La presse espagnole a presque unanimement condamné dimanche le choix de l'entraîneur portugais, d'autant plus critiqué que le remplaçant de Casillas, Antonio Adan, n'a pas été exempt de tout reproche sur le troisième but de Malaga.

Du côté des joueurs, c'est aussi l'incompréhension qui domine à l'image de la réaction de Sergio Ramos, autre taulier du vestiaire madrilène.

"Nous avons tous été surpris par le remplacement de Casillas, mais c'est le capitaine. C'est lui qui joue et il continuera à jouer car c'est un très grand gardien", a déclaré le défenseur international au micro de Canal+ Espagne.

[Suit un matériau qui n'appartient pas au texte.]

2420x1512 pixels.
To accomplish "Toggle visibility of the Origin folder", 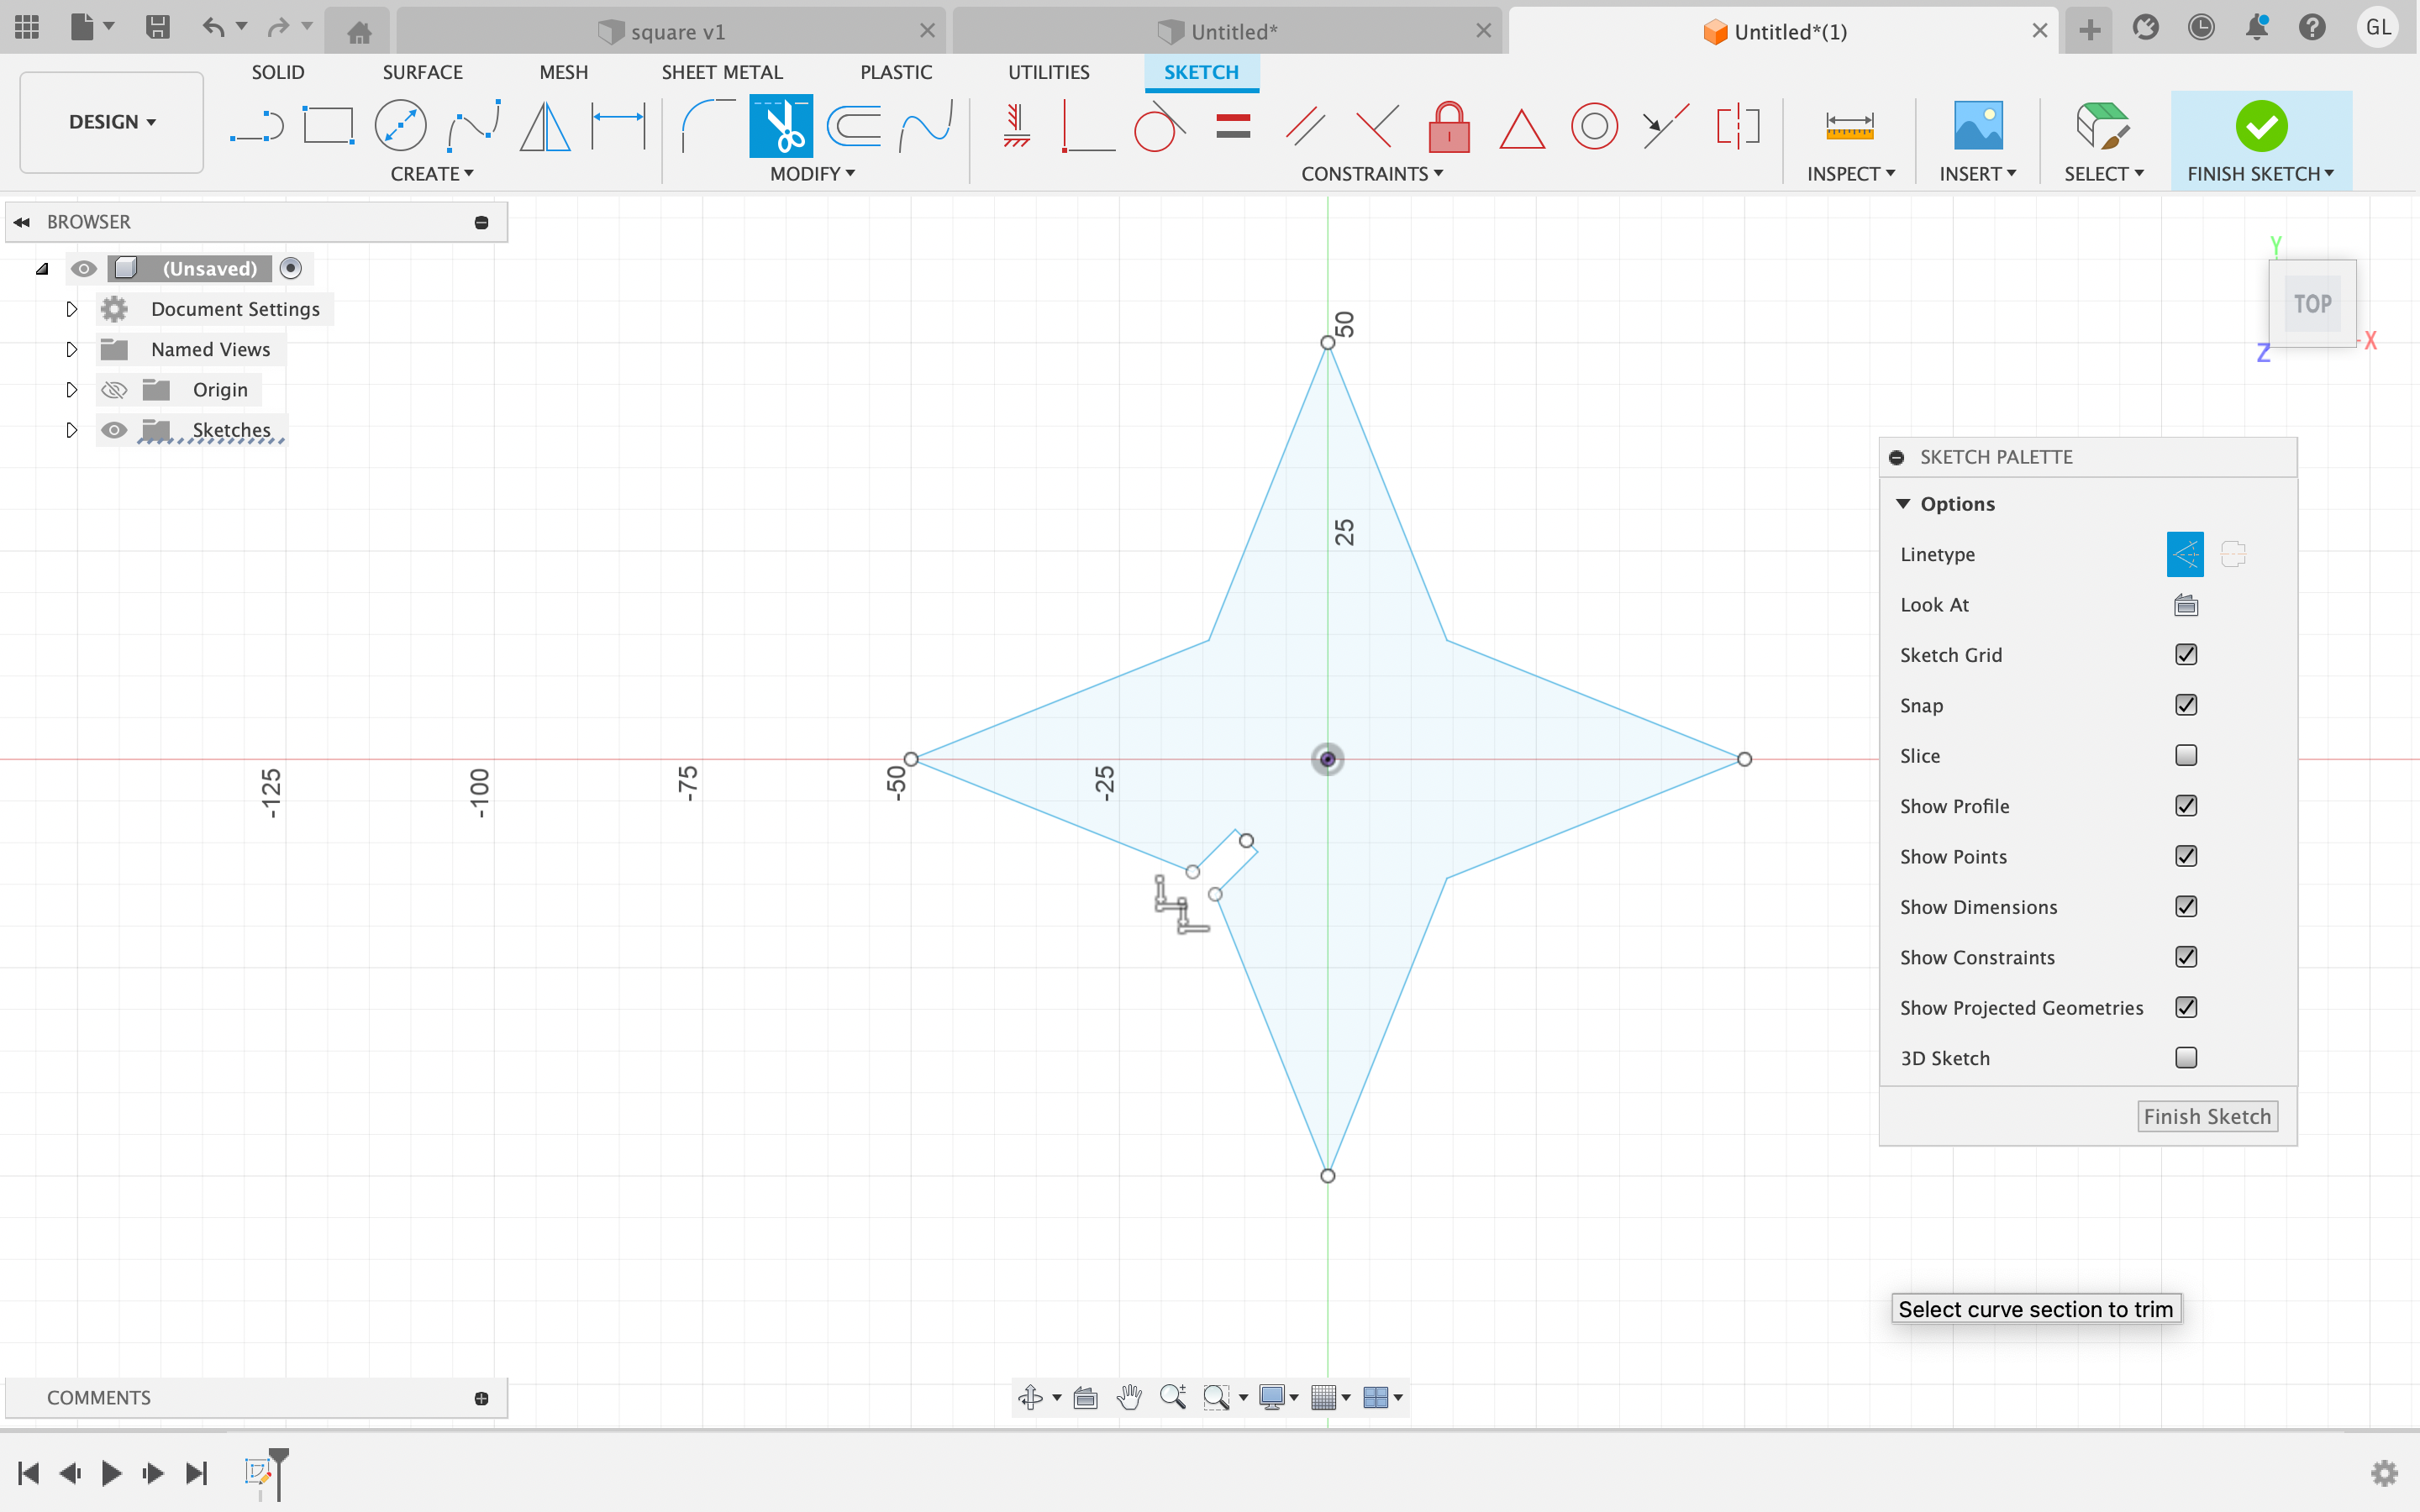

Le principal intéressé a toutefois tenu à dédramatiser la situation: "Il faut respecter la décision de l'entraîneur et s'entraîner beaucoup plus. Je ne suis pas habitué à être remplaçant, mais l'équipe est au-dessus de n'importe quel joueur. Il faut continuer à s'entraîner et tenter de récupérer ma place de titulaire", a affirmé Casillas à la chaîne de télévision espagnole La Sexta.

Ennemi juré
Depuis son arrivée en mai 2010, dans la foulée de sa conquête d'une deuxième Ligue des champions avec l'Inter Milan, Mourinho a, il est vrai, multiplié les bras-de-fer au sein d'un club à l'image traditionnellement policée.

Après avoir obtenu la tête du directeur sportif Jorge Valdano, Mourinho s'était accroché en janvier avec Casillas et Ramos. Cette saison, il a renouvelé ses critiques aux joueurs en début de saison et plus récemment après une série de résultats qui ont relégué le Real à 16 points de son ennemi juré, le FC Barcelone, en championnat.

Samedi soir, il a néanmoins assuré que le choix de titulariser Adan était une "décision technique", liée au mauvais début de saison de Casillas.

20 M d'euros d'indemnités
Mourinho n'a en tout cas pas peur des conséquences de ce choix controversé. "Je ne suis pas du tout inquiet pour mon travail et je ne vais pas démissionner non plus", a-t-il déclaré. L'entraîneur peut jusqu'ici compter sur le soutien de la direction du Real Madrid, même si le président du club Florentino Pérez n'a guère apprécié que le Portugais ait déclaré il y a une semaine qu'il lui paraissait "impossible" de gagner la Liga.

Le Real Madrid "a pour principe de ne jamais rendre les armes, même face à des défis difficiles", a déclaré Perez. Mais limoger "Mou", qui a prolongé son contrat jusqu'en 2016 au mois de mai, coûterait très cher. "Si Florentino licenciait Mou maintenant, il devrait lui verser une indemnité de 20 millions d'euros et de cinq millions d'euros s'il le faisait en juin", souligne Mundo Deportivo.

Les supporteurs du Real, qui ont maintes fois sifflé Mourinho en raison de son style de jeu souvent jugé trop défensif, sont eux majoritairement favorables au départ du Portugais. Sur le site de Marca, qui demande à ses lecteurs "Le Real Madrid doit-il licencier Mourinho?", plus de 80% d'entre eux (sur un total de 80.000 réponses) ont répondu "oui".